In practice, of course, there is no such thing, at least not in terms of our ability to observe and communicate what we are able to learn. Everyone filters reality through a prism of personal experience, cultural expectations, and social limitations. [see also House of Mirrors, a previous essay in this blog] In today’s information-saturated world, separating fact from fable has become so difficult that we often don’t even bother any more. We’re like ants standing in the path of an avalanche of sand.

Herodotus wrote of a race of ants the size of bobcats living in the deserts of what is now Afghanistan who dug  through the sand for gold with which to line their tunnels.

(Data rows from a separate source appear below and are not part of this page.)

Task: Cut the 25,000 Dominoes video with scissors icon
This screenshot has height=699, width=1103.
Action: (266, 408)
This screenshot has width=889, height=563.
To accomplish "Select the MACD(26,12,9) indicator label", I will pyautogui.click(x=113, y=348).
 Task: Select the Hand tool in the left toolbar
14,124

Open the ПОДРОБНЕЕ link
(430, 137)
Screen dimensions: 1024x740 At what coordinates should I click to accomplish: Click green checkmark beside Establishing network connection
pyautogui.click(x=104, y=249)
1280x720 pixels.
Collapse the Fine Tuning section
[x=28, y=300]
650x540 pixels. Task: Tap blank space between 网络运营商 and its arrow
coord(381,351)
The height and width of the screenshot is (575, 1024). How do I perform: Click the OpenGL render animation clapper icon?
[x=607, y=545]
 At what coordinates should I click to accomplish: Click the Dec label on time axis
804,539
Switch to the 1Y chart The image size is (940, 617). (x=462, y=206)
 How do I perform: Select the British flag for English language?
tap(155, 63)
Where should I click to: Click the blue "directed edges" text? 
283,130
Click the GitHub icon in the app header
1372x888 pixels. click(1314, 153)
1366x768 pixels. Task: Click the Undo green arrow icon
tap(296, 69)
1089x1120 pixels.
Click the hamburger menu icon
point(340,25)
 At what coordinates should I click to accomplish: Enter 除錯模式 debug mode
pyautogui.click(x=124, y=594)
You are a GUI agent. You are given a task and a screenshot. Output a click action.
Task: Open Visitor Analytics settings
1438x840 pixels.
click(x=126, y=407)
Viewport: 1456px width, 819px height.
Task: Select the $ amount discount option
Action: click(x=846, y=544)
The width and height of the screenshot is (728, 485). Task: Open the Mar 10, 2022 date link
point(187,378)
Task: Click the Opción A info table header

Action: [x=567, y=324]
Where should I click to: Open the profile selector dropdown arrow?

News outlets routinely present a view of reality that owes more to the expectations of sponsors and stockholders than to any commitment to documenting real events. In Colorado and Texas educational authorities are working at this very moment to rewrite history books in order to remove anything that offends their present-day political outlook. Everyone has an axe to grind, or a skeleton to hide.

Father of History/Father of Lies: who do we trust?

What really matters in the end is not what the writer is doing, but whether the reader has the critical capacity that will allow him or her to categorize and qualify what is being said, separating useful data from the distracting overlay of the writer’s intentions. We’re not just hollow vessels waiting to be filled with information: each of us has the ability to apply logic and reason to the information, developing a context, a matrix against which we can judge each new fact as it appears.

Father of Lies/Father of History: does it really matter?

It’s not up to the historian – or the politician, or the preacher, or the pundit – to decide what is fact and what is fiction. All they can do is explain their particular point of view, to build up that mountain of sand grain by grain.

It’s up to us to find the particles of gold in it.